As Sustainability Program Manager, my mission is two-fold: share the story of the County’s sustainability leadership and help integrate sustainability into the operations of the County Government.
Sharing the story includes maintaining an active Facebook page and Twitter account; working with print media, radio, and television; writing for blogs and newsletters; producing eye-catching posters and other educational materials; and presenting at conferences and events. If you have any ideas for getting the word out about our efforts to green County government, please let me know.
Getting my feet wet
Integrating sustainability into the everyday business of County employees, and departments is a much larger task. This is where the bees and the school supplies come in. In my first few weeks on the job, I worked with the Montgomery County Beekeepers Association to train the property managers of County facilities about the importance of bees as pollinators of our food supply, the temporary and relatively harmless nature of honey bee swarms, and how to protect people while also safeguarding bees. I also had the chance to help deliver gently used binders and other supplies to Montgomery County Public Schools. The engineers and architects from the Department of General Services spent months collecting supplies they no longer needed. The donation kept hundreds of binders and folders out of landfills and helped children in need be fully prepared for school.
Future projects are likely to include additional large scale solar installations, energy and water efficient buildings, an increasingly greener fleet, increased biodiversity on County-owned lands, more environmentally-friendly purchasing, and programs that help employees make small, but significant, behavior changes like turning off unneeded lights and using refillable water bottles.

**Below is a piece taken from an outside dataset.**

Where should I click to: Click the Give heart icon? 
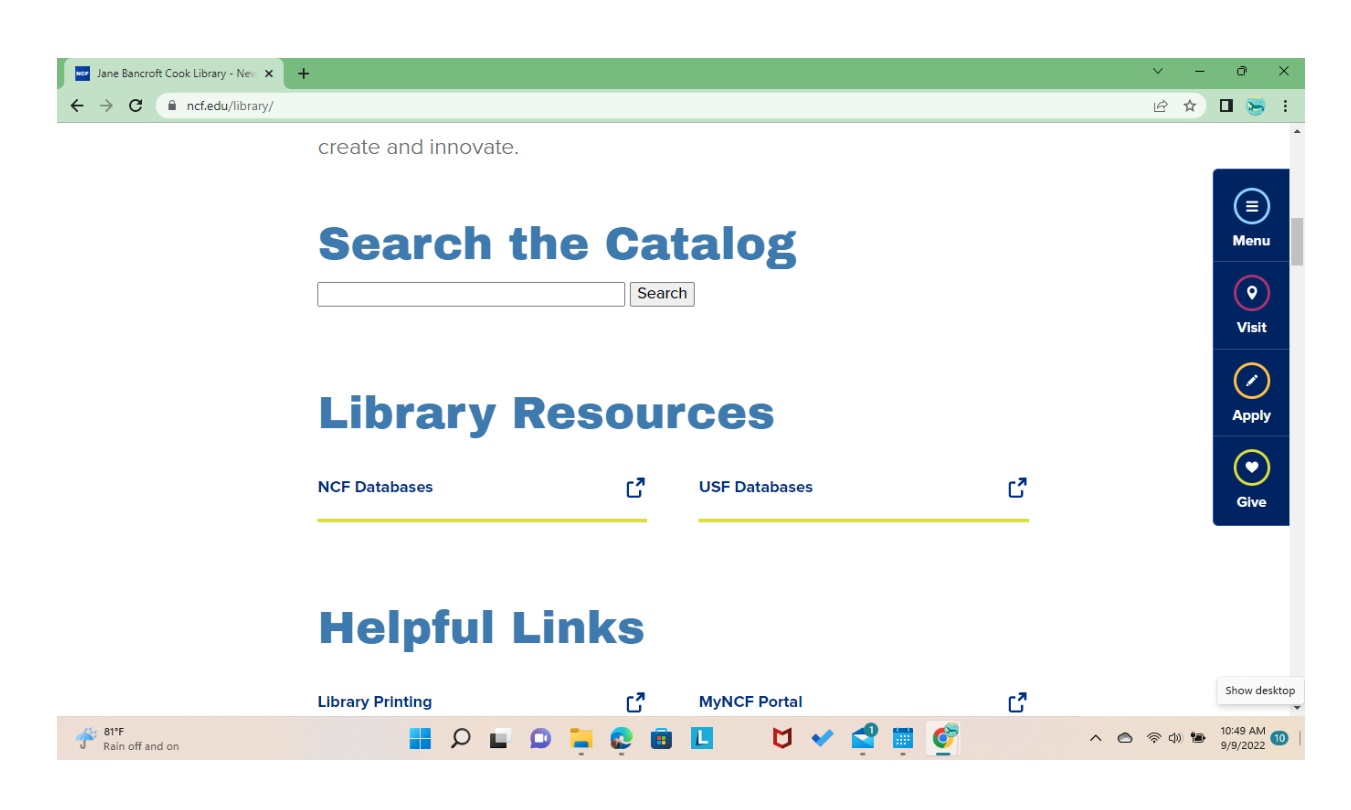(x=1251, y=466)
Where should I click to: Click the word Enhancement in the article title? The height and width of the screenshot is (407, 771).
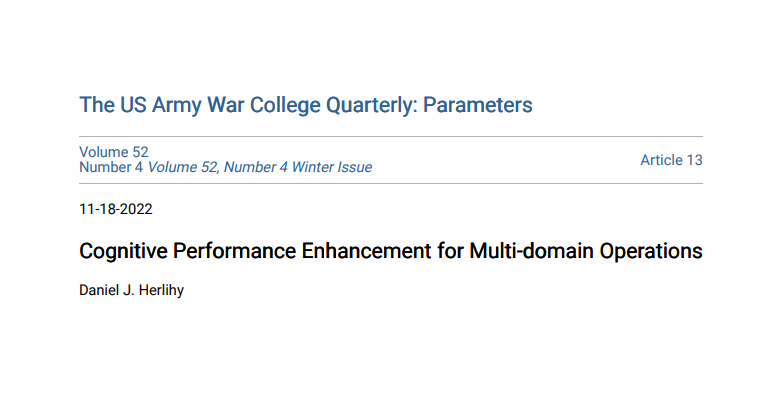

The County is leading by example and I strive to do the same when it comes to making sustainable choices at work and home. I am well known for always having my reusable water bottle by my side. I drive an all-electric Nissan Leaf (when I can wrest it away from my husband), compost food waste, have a natural forested yard, am a relentless recycler, and keep lights and appliances off and unplugged when not in use. My husband is a master of reuse and recycle – friends and family are often amazed at all the ways he can repurpose used objects. Although I admit I put my foot down at his suggestion of lining our garden beds with unwieldy 50-pound concrete test canisters discarded by Dulles Airport.
I am looking forward to collaborating with my new friends and colleagues to brainstorm and implement new ideas – and to support each other – in this effort to help our County government be even more sustainable.
Leah Miller is the Sustainability Program Manager for Montgomery County. While she still owns a home in Silver Spring, she currently lives in Columbia with her husband, their 18-month-old daughter, and their 21-year-old foster son. She is an avid hiker and occasionally dips a canoe paddle or a fishing line in the water – in Montgomery County and elsewhere.